**Prompt**
Scan the records for the word "computer". Report each line where it occurs.

**Material supplied**

BEGIN

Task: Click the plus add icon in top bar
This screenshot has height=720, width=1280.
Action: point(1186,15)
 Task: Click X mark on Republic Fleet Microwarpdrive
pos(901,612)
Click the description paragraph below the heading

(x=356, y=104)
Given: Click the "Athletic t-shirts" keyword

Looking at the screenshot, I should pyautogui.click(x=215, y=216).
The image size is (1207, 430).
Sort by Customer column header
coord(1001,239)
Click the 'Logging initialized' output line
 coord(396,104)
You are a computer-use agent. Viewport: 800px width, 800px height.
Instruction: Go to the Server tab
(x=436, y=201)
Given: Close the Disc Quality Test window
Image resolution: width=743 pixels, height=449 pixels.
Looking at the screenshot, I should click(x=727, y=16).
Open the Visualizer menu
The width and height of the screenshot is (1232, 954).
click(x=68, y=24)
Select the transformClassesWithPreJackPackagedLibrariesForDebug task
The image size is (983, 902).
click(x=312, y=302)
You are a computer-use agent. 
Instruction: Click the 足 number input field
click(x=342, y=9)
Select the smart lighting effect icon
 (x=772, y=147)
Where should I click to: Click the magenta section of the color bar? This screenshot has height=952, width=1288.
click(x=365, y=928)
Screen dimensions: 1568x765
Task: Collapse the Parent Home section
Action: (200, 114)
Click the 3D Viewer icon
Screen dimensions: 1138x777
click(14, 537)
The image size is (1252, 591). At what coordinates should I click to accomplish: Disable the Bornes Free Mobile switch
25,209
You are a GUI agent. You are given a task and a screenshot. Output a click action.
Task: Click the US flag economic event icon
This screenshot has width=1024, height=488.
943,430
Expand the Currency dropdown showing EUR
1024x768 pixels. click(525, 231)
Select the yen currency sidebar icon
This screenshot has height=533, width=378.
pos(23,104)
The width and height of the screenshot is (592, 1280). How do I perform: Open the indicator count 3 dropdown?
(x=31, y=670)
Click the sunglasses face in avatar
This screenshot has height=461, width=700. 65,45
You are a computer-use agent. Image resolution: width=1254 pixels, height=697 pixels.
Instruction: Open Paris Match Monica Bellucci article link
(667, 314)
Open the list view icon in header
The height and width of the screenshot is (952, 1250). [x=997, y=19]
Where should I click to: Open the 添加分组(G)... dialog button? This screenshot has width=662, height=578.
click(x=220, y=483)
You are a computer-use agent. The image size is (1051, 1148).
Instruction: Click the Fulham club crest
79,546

END

**Written answer**
You are a computer-use agent. Viewport: 800px width, 800px height.
You are a computer-use agent. 
You are a computer-use agent. Image resolution: width=1254 pixels, height=697 pixels.
You are a computer-use agent. The image size is (1051, 1148).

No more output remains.